According to the findings of three independent panels that had reported to the assembly, countries and institutions had been woefully unprepared to deal with COVID-19. They called for a total overhaul of the global alarm system, and for a stronger, more independent WHO to help avert future pandemics.One of the reports found that the UN agency had been too slow in declaring a so-called Public Health Emergency of International Concern. WHO sounded its highest level of alert on January 30, 2020.
After days of discussion, members agreed to create a new working group to study and streamline the numerous recommendations in the reports, and create concrete proposals for next year’s assembly to consider.
The text called for member states to “ensure the adequate, flexible, sustainable and predictable financing of WHO’s programme budget”.
Only about 16 percent of the WHO budget comes from regular membership fees, with the remainder coming from voluntary and heavily earmarked contributions.
Monday’s resolution also called on all countries to strengthen their core public health capacities, increase their ability to detect new threats and communicate such threats effectively both at home and internationally.

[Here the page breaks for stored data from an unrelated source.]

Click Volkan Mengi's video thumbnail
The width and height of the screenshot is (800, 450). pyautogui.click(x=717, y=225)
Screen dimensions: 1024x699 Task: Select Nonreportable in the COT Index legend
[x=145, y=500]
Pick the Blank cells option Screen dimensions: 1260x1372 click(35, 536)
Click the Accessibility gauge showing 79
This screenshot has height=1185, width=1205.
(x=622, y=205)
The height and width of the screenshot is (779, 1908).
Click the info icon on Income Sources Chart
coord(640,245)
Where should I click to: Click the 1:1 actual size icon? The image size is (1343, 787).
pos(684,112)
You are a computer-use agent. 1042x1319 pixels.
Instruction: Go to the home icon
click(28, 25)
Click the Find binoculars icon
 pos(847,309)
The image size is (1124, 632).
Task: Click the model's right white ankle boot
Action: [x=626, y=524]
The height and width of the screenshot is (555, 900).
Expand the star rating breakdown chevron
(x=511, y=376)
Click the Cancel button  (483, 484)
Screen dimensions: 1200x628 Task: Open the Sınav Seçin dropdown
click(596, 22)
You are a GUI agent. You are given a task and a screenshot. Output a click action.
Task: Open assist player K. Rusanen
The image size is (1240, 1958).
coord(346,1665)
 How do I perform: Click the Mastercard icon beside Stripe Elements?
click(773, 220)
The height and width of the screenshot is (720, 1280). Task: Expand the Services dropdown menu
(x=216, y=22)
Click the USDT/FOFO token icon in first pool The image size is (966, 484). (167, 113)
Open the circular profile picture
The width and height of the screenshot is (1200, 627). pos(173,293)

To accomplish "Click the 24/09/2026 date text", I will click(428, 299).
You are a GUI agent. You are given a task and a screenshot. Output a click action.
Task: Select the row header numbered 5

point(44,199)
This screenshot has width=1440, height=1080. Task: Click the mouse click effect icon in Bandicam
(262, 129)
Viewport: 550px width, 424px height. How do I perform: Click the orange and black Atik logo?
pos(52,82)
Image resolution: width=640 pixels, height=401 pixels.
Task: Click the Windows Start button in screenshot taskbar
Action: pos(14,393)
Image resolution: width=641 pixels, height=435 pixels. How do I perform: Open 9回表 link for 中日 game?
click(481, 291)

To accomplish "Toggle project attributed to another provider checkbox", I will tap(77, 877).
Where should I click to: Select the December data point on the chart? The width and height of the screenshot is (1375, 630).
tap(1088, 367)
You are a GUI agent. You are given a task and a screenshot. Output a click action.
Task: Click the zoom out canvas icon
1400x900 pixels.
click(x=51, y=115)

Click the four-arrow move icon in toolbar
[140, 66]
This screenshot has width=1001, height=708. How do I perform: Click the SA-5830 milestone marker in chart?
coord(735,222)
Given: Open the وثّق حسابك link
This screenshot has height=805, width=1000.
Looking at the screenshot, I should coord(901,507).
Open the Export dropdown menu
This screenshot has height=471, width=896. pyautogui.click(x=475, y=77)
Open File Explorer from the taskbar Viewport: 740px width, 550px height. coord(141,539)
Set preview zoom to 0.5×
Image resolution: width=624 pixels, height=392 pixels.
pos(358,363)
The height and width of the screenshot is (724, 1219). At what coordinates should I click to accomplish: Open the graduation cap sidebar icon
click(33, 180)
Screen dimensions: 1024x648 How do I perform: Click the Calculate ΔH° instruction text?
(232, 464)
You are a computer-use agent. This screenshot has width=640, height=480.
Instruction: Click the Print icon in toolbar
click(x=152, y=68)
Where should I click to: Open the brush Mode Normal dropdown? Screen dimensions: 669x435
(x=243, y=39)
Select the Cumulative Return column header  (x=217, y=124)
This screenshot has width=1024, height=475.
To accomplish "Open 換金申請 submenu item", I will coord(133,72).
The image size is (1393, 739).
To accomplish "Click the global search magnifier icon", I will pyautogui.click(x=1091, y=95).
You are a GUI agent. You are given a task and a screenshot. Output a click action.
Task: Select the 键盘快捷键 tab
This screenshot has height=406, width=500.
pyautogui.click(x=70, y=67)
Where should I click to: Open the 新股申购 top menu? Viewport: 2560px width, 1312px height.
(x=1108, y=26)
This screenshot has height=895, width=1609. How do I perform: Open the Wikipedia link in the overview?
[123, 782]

WHO’s emergencies director, Mike Ryan, welcomed the decisions, saying: “Right now the pathogens have the upper hand, they are emerging more frequently and often silently in a planet that is out of balance.
“We need to turn that very thing that has exposed us in this pandemic, our interconnectedness, we need to turn that into a strength,” he said.
Chile’s ambassador Frank Tressler Zamorano said on behalf of 60 countries that a pandemic treaty would help “heed the call by so many experts to reset the system”.
The resolution, meanwhile, stopped short of explicitly backing the experts’ recommendation to hand the WHO broader powers to launch investigations or communicate about health threats without waiting for a green light from the countries concerned.